When conducting a DOE for new design, there is often a performance target for the response variable.  If the DOE responses are not in the region of the targeted performance and the DOE analysis shows that the performance zone is not near a minimum or maximum, the path of steepest ascent or descent will shift the DOE into a better performance zone.

Instructions

Often a DOE analysis has response factor performance that does not meet the desired objective.  Even if the objective was to be “faster,” “cheaper,” or more “precise” than existing designs, the DOE may not be performed in a region of control factors that reaches the optimal point.  This is indicated in several ways.  If the factorial plots have lines that are converging, but have not crossed yet, the optimal points is outside the DOE zone of analysis.  Also, if the DOE had center points, the analysis will calculate a curvature value and a P value associated with that.  If the P value is below 0.05, you are not near an optimal point and you should conduct a path of steepest ascent of descent. If the P value is greater than 0.05, this technique will not provide any significant improvement in performance.

The purpose of this technique is to make sure that when changing the zone of control factors for a DOE, you are moving in a direction that will lead to improved performance.  If the goal of the response factor was to reach a minimum, you follow the path of steepest descent.  If it was to reach a maximum, follow the path of steepest ascent.   That path is defined by the relationship between the coefficients in the coded design space equation, 

To determine how much to change the control factors, you first must determine the magnitude of a “coded” unit for each control factor.  Recall that the Yates matrix uses +1 and -1 levels.  The difference between those two is 2 coded units.  The uncoded magnitude of a coded unit for a control factor is then the difference between the high value and the low value, divided by 2.   This is the uncoded magnitude of one coded unit.  Calculate this value for each control factor.

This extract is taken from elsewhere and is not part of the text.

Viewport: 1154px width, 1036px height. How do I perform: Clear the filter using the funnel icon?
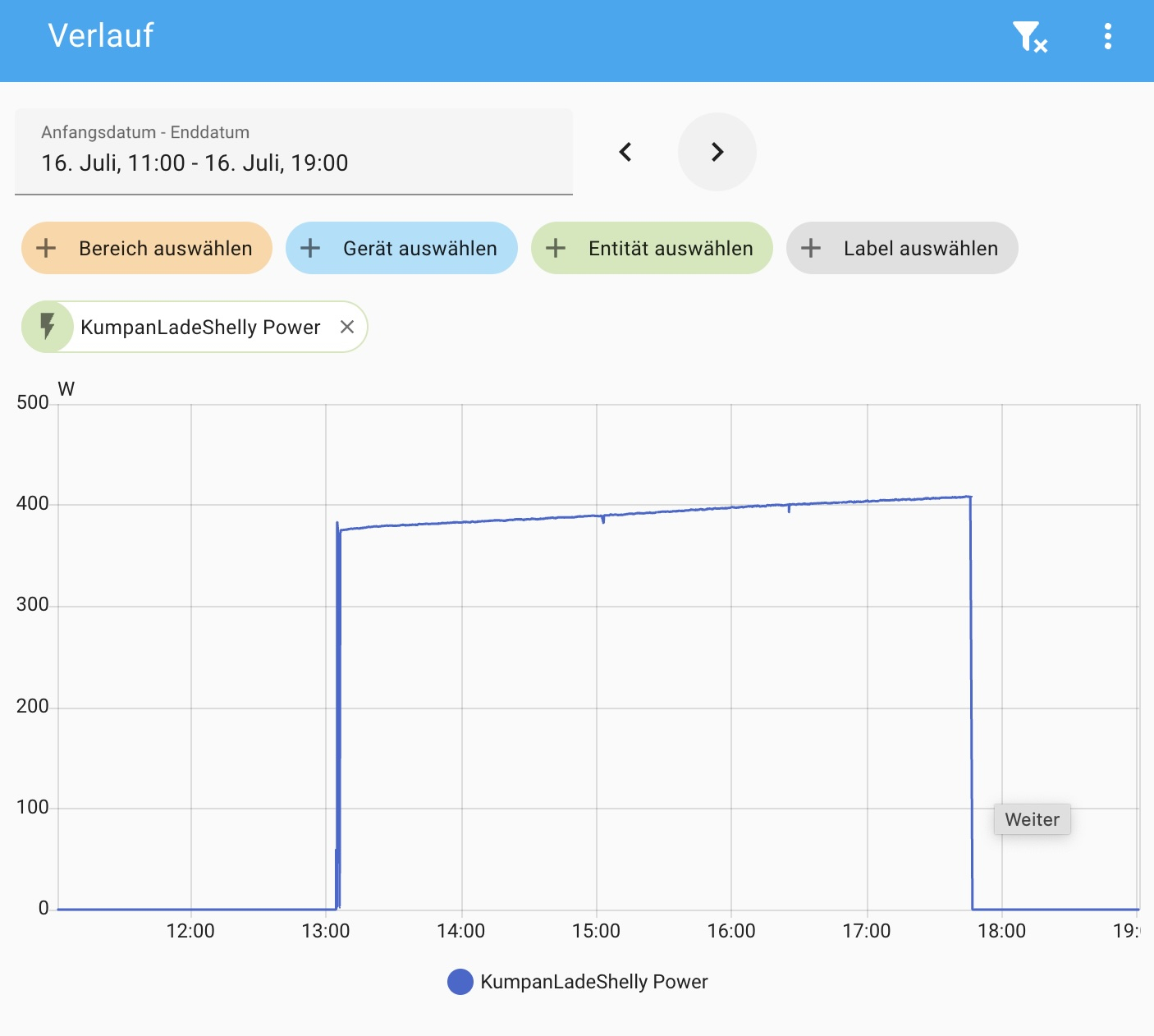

Now select one of the factors to be your baseline factor.  Normally this is the factor with the largest coefficient in the coded design space equation.  However, if you have a control factor that is very difficult to control or that only moves in discrete units, use that as the baseline factor.   The new control factor settings will be to increase or decrease the baseline factor by the uncoded value of one coded unit.  Then use the ratio of the coefficients in the coded design space equation of the all the other factors to the baseline factor to determine how much to move the other factors.  For instance, if the baseline factor coefficient was 5 and another control factor coefficient was 3, the ratio is 3/5 or 60%.  Change the second factor to increase or decrease it by 60% of the uncoded value of one coded unit for that factor.

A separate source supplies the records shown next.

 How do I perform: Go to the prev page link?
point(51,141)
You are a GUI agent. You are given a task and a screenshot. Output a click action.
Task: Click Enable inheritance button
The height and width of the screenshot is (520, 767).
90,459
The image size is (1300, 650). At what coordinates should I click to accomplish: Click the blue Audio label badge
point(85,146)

With these increments determined, add (or subtract) them from the center point of your control factor in the original DOE.  Do an experiment with these new control factor settings. The response variable result should be either higher (path of ascent) or lower (path of descent) than the average of the DOE analysis.  Continue to increment all of the control factors in the same manner until the response variable no longer increases (path of ascent) or decreases (path of descent).   You are now near an optimal point on that path.  Conduct a DOE at that point setting your high and low factor values above and below the most recent values.  If the DOE analysis at that point still has a curvature P value that is below 0.05, continue along a new path that would be based upon the coefficients from the new coded design space equation generated by the DOE study that was just completed.   Once your response has met the desired level, or you no longer have a curvature P value below 0.05, you have reached the zone of peak performance.

ANOVA and DOE

The DOE methodology relies on ANOVA statistical analysis.  In this analysis there are several important statistical measures that can be used to evaluate the DOE mathematical model.  We have mentioned several times the P value and significance.  The ANOVA analysis will calculate the P value.  The implication of the P value is to determine if the item being analysed is varying due to random chance or if there is a real statistically significant relationship.  The P value is associated with each of the terms and their coefficient.  A low P value (below 0.05) indicates that the factor and coefficient have a statistically significant effect on the response variable.

The other statistical measure that comes from the ANOVA is degrees of freedom.  The degrees of freedom are a way of expressing how many factors the model can use to try to optimize the mathematical model to fit the real-world data.  Generally, the more degrees of freedom available for model fit, the better the model.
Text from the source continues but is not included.